地下での朝と虚数省

 朝起きると、川の字で寝た時のままであった。少し身体に重みを感じると思って布団をめくってみると、そこには抱きついていたセーブがいた。適当に引き剥がして、身支度をするために洗面所を借りて顔を洗う。目がシャッキリとする頃合いに小さな足音と共に人がやってくる気配がする。

「あら、朝が早いのね。昨日は大変だったろうに」

「文藻さん」

 振り返るとお玉を持った割烹着を着た文藻さんだ。見た目はやはり少女にしか見えない。ふと洗面所にあった姿見が目に入る。そこに映っているのは二人。俺と妙齢の美女だ。そんな人はおらず、その立ち位置には文藻さんがいる。

「あら、どうしたの?」

「いや、鏡に映った文藻さんの姿が」

「あら、そっちだとちゃんと見えてるのね。そちらが一般的に皆が見ている私よ」

 きっと理想の姿なのだろう。その少女の姿からかけ離れてるそれを見るとそういう印象になる。文乃さんが成長すればそんな見た目になるかもしれない程度の。

「何か失礼なことを考えていない?」

「いえ、別に。あ、朝の食事の支度手伝いましょうか?」

「あら、いいの? ちょっと今日は人数多いから助かるわ。それに地下は火を焚けないから、電子機器での料理っていうのが苦手なのよ。紫苑ちゃんだけでやらせるには数が多いもの」


 炊事場まで歩いてる途中で、フミカも起きていたのかすれ違う。セーブも連れていたので面倒を見ているのだろう。朝の挨拶だけそこそこに済ませていると、その代わりなのか、逢坂さんが朝の支度の手伝いをしてくれるようだった。
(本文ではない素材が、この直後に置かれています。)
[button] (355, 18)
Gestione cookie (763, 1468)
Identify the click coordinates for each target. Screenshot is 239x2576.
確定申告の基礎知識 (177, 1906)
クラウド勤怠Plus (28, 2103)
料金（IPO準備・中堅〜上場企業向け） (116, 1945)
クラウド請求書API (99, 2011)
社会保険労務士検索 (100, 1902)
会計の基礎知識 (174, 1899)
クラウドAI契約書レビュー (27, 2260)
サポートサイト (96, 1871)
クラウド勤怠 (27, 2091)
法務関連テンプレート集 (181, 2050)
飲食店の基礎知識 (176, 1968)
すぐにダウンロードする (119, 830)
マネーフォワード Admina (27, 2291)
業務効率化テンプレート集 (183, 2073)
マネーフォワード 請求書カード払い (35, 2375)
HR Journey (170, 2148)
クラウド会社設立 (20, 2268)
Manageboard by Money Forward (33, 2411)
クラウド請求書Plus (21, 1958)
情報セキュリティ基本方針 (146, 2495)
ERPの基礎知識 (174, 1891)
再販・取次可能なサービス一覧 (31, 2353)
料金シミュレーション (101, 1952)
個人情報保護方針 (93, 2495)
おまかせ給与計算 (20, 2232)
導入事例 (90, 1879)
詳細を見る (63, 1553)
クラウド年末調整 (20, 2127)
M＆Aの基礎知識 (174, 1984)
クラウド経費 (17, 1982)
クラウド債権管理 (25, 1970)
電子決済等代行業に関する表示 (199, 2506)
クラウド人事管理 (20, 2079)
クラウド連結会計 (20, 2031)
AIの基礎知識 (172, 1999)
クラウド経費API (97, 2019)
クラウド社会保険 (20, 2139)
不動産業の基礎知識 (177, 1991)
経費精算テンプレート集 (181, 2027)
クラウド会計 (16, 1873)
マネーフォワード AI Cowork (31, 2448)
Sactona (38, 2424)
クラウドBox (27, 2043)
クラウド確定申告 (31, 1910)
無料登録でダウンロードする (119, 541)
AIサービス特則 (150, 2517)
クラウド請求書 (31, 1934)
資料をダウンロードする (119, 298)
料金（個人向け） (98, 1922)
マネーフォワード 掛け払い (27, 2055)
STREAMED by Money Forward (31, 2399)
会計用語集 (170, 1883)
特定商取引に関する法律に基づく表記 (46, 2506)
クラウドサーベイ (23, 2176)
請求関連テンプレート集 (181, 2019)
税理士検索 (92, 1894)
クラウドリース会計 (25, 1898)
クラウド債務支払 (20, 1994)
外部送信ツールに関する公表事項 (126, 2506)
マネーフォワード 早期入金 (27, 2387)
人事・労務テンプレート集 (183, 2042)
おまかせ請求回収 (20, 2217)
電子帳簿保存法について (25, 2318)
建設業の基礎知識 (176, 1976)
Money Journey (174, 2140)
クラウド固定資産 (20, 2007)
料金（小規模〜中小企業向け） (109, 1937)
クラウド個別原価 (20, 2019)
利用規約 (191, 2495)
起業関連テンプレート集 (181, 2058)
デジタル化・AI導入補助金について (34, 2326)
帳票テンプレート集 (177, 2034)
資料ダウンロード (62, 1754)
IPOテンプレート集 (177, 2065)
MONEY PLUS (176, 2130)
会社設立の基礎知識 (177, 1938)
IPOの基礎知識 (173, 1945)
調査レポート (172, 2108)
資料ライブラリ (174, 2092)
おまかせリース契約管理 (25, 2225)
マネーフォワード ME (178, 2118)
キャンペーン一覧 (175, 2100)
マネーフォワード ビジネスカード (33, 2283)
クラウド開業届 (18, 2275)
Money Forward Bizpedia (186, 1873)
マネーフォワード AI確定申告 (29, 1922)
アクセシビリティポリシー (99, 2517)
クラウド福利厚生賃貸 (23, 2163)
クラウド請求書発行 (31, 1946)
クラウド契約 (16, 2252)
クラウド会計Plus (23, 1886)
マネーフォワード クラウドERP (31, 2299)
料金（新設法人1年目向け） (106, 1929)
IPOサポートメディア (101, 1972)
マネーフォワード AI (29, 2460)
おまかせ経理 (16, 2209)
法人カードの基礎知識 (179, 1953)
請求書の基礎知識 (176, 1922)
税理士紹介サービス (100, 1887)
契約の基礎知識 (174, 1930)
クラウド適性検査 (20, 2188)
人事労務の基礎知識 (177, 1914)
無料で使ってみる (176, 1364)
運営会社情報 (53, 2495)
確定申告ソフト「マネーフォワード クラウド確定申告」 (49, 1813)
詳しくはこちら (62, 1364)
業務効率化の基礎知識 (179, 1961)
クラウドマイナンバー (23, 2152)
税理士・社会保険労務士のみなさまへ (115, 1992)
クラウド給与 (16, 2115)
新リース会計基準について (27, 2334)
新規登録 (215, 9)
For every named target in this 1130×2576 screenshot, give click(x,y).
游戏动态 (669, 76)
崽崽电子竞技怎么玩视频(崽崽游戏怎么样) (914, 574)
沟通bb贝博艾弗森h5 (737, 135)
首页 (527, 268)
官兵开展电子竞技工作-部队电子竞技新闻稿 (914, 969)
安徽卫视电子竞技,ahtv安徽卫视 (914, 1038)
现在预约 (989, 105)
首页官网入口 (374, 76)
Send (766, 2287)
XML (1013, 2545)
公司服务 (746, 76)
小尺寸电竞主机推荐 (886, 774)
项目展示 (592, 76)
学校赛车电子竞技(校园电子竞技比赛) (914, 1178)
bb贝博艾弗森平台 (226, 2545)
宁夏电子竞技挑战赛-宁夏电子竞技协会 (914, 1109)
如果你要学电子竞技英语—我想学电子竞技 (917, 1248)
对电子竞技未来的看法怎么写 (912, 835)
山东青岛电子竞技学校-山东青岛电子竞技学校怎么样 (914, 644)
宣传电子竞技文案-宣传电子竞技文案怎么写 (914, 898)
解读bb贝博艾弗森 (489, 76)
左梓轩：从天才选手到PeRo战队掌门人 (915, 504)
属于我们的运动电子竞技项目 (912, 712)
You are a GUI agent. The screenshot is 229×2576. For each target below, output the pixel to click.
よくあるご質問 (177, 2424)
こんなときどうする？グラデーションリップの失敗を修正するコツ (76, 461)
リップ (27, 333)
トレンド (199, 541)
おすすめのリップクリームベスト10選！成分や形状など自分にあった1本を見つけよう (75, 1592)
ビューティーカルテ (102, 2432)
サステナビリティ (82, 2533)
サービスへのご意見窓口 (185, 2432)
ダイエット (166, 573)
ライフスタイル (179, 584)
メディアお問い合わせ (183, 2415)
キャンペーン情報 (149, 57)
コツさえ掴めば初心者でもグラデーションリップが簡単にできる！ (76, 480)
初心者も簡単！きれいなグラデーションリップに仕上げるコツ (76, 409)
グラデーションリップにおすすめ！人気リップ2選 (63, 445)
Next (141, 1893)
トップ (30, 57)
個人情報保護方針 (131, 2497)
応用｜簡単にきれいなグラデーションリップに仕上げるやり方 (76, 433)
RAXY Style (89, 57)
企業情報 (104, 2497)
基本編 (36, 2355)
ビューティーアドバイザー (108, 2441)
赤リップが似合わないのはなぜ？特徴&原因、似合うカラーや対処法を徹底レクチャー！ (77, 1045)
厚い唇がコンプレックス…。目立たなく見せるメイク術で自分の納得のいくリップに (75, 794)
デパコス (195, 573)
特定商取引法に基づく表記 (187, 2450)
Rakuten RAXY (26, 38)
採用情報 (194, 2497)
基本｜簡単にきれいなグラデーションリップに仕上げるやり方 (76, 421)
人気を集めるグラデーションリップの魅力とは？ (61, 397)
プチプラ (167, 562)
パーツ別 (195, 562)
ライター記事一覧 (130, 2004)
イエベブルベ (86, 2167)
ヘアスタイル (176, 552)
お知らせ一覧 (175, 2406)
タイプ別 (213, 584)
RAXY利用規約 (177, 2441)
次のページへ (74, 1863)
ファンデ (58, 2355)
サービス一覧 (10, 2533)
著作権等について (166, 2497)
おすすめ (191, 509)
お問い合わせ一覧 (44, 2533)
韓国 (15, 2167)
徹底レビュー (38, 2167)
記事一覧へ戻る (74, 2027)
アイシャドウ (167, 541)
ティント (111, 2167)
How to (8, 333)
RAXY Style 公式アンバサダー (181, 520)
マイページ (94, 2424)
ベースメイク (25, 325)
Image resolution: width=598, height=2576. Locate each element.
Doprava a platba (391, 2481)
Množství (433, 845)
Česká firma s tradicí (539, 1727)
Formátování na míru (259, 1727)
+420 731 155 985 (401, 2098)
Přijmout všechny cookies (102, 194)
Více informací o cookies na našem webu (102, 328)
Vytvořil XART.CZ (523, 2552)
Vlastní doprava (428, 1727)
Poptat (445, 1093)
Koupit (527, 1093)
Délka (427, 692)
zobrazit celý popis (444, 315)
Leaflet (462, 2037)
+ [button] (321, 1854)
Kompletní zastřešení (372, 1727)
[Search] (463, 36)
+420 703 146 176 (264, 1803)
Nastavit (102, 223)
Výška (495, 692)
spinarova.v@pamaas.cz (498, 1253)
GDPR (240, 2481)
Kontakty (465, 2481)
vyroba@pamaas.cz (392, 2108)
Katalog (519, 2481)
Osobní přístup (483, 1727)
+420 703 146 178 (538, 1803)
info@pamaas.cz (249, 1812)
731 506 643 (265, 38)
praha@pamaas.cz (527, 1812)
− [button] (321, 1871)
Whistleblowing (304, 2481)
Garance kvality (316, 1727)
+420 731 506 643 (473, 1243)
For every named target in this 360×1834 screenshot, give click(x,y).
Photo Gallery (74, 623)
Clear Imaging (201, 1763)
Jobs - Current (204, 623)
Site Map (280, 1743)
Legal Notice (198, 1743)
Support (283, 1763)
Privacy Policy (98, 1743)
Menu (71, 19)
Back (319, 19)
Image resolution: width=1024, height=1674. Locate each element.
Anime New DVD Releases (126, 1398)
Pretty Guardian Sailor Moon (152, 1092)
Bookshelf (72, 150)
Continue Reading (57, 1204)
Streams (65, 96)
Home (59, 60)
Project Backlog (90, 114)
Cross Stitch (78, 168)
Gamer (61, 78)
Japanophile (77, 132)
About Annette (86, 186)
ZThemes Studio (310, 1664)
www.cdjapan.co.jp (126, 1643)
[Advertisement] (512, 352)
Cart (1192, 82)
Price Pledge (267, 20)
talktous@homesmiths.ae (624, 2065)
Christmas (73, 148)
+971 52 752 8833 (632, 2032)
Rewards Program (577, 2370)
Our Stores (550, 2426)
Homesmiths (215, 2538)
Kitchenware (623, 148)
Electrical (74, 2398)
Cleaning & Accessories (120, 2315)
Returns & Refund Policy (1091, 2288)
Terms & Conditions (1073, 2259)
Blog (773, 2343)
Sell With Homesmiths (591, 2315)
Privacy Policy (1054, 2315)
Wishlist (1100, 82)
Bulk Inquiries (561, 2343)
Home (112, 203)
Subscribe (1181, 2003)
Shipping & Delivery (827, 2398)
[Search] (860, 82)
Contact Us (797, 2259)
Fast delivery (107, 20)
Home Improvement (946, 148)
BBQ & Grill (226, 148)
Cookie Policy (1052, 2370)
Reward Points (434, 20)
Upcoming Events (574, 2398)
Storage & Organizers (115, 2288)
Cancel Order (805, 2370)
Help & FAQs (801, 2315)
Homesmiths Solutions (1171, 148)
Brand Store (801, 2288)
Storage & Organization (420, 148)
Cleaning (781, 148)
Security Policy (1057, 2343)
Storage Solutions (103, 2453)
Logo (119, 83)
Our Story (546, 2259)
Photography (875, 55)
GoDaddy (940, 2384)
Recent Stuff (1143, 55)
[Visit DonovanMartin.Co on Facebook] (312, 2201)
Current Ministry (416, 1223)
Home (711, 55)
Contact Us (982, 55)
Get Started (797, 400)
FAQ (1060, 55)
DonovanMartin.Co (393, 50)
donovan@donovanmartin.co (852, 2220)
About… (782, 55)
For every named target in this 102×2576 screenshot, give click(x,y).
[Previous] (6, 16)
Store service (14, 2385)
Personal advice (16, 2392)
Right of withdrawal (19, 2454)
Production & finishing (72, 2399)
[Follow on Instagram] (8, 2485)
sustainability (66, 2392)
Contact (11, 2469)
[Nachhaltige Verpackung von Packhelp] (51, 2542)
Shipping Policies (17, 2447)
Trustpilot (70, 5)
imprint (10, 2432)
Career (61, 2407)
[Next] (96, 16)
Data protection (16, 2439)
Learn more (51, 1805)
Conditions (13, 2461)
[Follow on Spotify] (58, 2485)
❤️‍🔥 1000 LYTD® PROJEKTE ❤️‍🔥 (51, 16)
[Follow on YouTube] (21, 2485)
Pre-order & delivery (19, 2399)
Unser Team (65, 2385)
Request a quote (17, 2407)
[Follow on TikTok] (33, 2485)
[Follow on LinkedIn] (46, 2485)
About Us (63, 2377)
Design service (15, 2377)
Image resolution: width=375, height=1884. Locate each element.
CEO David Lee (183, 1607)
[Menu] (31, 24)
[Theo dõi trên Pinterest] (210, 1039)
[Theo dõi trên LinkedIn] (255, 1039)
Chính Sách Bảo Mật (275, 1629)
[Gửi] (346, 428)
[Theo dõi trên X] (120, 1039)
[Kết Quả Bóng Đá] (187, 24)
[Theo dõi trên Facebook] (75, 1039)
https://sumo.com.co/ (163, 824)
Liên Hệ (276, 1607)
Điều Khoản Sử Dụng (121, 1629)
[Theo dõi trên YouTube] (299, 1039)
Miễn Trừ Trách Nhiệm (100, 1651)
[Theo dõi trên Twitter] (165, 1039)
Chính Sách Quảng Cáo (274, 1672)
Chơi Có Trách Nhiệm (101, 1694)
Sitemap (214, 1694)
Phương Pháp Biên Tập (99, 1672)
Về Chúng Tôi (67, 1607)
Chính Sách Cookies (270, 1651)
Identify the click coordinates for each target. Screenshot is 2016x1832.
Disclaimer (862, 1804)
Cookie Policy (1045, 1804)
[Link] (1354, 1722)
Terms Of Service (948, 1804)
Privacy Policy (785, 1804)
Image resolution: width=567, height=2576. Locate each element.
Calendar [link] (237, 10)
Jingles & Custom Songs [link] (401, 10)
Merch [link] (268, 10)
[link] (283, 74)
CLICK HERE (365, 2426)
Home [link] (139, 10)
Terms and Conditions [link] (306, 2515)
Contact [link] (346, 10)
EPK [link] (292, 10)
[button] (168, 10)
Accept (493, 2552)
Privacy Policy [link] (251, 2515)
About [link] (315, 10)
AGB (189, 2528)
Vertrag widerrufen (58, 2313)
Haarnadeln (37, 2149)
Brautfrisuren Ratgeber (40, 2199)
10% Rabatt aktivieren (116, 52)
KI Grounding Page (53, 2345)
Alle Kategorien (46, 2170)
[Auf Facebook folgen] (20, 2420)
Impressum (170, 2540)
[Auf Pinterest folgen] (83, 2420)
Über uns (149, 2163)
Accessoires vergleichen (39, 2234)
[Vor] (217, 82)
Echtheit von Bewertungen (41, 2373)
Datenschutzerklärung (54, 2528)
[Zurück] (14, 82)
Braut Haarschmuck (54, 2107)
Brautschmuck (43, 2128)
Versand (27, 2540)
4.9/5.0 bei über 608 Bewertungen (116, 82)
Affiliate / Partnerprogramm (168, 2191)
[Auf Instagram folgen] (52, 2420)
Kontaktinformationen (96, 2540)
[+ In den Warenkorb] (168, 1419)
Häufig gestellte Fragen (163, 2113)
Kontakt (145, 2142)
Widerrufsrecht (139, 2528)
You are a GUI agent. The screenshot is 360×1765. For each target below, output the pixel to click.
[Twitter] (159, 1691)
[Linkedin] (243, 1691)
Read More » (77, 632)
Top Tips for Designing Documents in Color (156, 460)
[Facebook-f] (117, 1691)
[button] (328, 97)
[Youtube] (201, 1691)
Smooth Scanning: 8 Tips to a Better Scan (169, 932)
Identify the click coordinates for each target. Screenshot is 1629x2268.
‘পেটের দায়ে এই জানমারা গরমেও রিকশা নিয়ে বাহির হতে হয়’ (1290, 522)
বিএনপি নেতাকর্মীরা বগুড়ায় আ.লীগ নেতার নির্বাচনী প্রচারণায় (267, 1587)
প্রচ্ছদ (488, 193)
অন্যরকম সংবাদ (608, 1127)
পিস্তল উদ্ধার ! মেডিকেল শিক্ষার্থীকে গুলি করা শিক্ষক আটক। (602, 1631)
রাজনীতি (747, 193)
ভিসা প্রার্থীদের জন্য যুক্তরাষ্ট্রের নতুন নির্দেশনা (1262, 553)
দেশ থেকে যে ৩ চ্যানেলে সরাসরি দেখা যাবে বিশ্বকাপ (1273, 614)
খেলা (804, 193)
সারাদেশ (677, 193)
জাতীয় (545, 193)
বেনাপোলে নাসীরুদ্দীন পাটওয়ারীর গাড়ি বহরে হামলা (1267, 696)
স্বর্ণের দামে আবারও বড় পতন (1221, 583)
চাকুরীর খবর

 紫苑さんのテキパキとした指示に従って味噌汁の鍋を俺は見ていた。文藻さんは紫苑さんと一緒に皿の準備やテーブルふきをしていた。つまり紫苑さんからも戦力外通知をされてるのではないかと思いながらも、隣で逢坂さんが野菜を炒めている。カレーの具材にいれるようなものばかりを横目で見ながら味噌汁を適当にかき混ぜる。

「由城君、虚数省に今日は行こうと思ってるのだけど心は強く持ってね」

「何故に心を強く持つという話に」

「まぁ、そういう力を持ってるやつは増長してたりするからね。流石にいきなり何か攻撃してくるようなやつは少ないからきっと大丈夫」

「少数でもいるなら凄い行きたくないんですが」

「大丈夫大丈夫。情報屋がいるから、話をつけに行くだけよ」

「あら、お出かけなら私も着いていきたいわ」

 文藻さんが手伝いが終わったのか、暇だからか声をかけてくる。文藻さんの顔の位置につい視線を下げると、逢坂さんに軽く小突かれる。何でだろうと思っていると、逢坂さんが文藻さんのちょっと頭より上の方へと視線を向けていた。あ、傍目で見ると俺は胸元見てるのね。ひでぇ罠だ。そう思っていると紫苑さんが近づいてくる。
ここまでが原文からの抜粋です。